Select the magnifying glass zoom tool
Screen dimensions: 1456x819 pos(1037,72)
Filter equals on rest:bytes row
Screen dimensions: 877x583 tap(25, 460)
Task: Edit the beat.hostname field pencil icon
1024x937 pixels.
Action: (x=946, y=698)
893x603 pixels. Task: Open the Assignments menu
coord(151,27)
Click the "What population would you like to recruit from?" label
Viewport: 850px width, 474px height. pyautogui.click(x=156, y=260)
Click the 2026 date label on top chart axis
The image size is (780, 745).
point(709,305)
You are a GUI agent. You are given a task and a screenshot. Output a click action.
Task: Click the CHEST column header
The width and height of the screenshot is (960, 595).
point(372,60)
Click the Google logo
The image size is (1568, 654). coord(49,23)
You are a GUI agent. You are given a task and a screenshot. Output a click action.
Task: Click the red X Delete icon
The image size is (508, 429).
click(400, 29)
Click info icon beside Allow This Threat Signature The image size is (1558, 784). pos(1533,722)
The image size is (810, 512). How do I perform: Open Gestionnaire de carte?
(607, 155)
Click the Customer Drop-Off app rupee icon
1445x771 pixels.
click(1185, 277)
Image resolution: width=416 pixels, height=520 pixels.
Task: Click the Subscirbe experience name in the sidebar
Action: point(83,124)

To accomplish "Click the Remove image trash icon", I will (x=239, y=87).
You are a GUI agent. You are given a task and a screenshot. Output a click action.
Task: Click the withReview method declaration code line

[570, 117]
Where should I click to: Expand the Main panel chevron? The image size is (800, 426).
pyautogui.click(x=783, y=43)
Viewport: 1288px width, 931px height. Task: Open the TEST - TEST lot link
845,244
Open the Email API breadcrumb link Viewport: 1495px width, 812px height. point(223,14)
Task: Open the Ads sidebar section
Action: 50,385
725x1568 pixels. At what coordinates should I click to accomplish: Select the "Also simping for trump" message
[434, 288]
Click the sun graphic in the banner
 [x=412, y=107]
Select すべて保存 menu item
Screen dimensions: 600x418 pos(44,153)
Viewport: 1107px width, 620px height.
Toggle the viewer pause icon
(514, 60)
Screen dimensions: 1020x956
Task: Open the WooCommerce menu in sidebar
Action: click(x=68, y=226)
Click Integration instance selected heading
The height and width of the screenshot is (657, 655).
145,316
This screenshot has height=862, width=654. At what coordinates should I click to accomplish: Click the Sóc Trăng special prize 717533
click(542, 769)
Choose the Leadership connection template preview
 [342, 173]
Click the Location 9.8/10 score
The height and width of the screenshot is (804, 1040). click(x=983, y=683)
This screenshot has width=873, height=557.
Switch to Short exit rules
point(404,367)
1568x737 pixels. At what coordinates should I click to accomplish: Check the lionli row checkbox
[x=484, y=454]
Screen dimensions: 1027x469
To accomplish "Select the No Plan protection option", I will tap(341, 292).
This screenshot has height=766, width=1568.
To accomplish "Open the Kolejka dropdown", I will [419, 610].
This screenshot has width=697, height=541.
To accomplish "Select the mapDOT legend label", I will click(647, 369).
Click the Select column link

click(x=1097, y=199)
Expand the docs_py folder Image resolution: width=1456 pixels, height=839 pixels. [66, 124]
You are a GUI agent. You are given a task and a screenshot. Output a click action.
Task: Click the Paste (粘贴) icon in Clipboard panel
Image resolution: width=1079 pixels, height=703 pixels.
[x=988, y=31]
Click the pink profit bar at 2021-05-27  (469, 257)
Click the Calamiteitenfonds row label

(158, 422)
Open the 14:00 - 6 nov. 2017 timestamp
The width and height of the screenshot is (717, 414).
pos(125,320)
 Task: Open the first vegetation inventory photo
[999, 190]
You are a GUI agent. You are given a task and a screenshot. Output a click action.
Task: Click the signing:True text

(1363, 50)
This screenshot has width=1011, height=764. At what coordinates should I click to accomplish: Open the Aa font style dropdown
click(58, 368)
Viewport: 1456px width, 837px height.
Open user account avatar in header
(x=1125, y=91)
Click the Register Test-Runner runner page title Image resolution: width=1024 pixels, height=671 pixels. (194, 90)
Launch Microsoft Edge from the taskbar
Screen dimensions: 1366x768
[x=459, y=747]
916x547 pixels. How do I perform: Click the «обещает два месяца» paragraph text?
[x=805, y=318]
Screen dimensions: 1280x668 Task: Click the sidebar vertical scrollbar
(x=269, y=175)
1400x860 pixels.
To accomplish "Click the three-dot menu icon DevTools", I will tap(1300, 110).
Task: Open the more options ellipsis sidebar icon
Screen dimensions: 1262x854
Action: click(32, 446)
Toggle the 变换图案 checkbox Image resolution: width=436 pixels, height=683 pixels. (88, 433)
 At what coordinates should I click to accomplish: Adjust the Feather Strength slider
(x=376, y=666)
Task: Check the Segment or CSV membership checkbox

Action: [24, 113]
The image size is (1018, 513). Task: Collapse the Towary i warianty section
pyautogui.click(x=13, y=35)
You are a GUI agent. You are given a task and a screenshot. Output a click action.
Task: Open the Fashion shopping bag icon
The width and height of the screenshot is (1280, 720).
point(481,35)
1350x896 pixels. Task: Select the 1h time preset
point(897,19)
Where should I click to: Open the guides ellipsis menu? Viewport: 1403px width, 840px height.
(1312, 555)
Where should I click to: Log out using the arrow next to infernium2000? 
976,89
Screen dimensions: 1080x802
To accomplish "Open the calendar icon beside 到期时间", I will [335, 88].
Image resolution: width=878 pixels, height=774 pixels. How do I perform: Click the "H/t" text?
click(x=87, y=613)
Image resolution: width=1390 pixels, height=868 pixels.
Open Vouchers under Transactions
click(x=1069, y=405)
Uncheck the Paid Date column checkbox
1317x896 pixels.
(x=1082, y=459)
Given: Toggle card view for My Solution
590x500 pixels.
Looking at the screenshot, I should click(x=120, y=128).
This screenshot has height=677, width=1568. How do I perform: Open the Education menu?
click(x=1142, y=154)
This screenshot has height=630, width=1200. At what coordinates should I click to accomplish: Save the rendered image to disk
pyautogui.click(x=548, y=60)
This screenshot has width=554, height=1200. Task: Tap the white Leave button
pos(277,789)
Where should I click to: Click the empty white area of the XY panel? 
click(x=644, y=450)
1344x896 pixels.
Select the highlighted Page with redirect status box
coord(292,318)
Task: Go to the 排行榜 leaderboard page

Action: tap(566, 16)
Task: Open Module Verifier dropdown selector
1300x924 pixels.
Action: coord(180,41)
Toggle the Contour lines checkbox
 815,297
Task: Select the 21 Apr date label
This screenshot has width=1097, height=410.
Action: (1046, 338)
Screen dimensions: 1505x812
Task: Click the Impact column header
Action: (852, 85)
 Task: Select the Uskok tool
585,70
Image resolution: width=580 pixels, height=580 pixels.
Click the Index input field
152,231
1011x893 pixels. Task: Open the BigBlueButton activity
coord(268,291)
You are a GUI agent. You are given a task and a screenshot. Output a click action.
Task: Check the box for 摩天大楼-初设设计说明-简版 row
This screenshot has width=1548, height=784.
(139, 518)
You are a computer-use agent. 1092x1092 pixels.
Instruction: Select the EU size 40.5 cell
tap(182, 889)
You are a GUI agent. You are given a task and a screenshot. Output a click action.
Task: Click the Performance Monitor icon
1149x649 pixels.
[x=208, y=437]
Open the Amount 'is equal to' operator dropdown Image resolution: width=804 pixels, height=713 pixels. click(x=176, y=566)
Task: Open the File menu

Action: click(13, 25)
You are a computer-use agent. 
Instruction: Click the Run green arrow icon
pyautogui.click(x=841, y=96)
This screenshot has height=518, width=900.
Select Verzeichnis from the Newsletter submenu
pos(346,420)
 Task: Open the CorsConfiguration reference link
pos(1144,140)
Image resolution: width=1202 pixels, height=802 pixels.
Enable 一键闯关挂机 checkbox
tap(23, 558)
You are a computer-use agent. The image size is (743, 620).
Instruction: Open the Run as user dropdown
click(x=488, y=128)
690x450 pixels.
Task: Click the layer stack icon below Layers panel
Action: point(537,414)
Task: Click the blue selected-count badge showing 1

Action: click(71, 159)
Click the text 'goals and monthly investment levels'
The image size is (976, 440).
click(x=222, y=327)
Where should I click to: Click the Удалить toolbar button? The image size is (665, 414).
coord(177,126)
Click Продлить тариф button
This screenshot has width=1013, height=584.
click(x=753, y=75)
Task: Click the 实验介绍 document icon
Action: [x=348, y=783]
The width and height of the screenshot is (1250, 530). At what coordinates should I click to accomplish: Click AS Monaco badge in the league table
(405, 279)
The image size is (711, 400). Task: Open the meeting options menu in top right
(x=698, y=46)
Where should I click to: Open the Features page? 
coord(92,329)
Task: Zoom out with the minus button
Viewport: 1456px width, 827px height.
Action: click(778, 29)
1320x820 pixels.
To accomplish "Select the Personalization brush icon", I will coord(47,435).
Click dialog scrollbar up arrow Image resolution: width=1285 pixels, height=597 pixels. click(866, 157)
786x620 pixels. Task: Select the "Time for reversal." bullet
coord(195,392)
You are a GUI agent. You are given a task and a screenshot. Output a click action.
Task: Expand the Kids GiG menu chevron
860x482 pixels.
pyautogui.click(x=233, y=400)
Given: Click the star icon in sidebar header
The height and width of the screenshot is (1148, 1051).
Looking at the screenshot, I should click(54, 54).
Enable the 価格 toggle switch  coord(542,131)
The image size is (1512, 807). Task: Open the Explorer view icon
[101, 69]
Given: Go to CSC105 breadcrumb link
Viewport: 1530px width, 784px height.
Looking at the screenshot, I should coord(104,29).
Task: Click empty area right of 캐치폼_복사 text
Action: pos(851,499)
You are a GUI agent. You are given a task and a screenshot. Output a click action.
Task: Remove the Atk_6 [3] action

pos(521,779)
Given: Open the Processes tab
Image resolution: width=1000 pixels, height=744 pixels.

====

PROBLEM STATEMENT: In the listing, could you give everything from the line containing "893x603 pixels. Task: Open" down to the line containing "point(709,305)" again, substituting "Grades" for "Assignments" and changing nothing else?

RESPONSE TO THE EXERCISE:
893x603 pixels. Task: Open the Grades menu
coord(151,27)
Click the "What population would you like to recruit from?" label
Viewport: 850px width, 474px height. pyautogui.click(x=156, y=260)
Click the 2026 date label on top chart axis
The image size is (780, 745).
point(709,305)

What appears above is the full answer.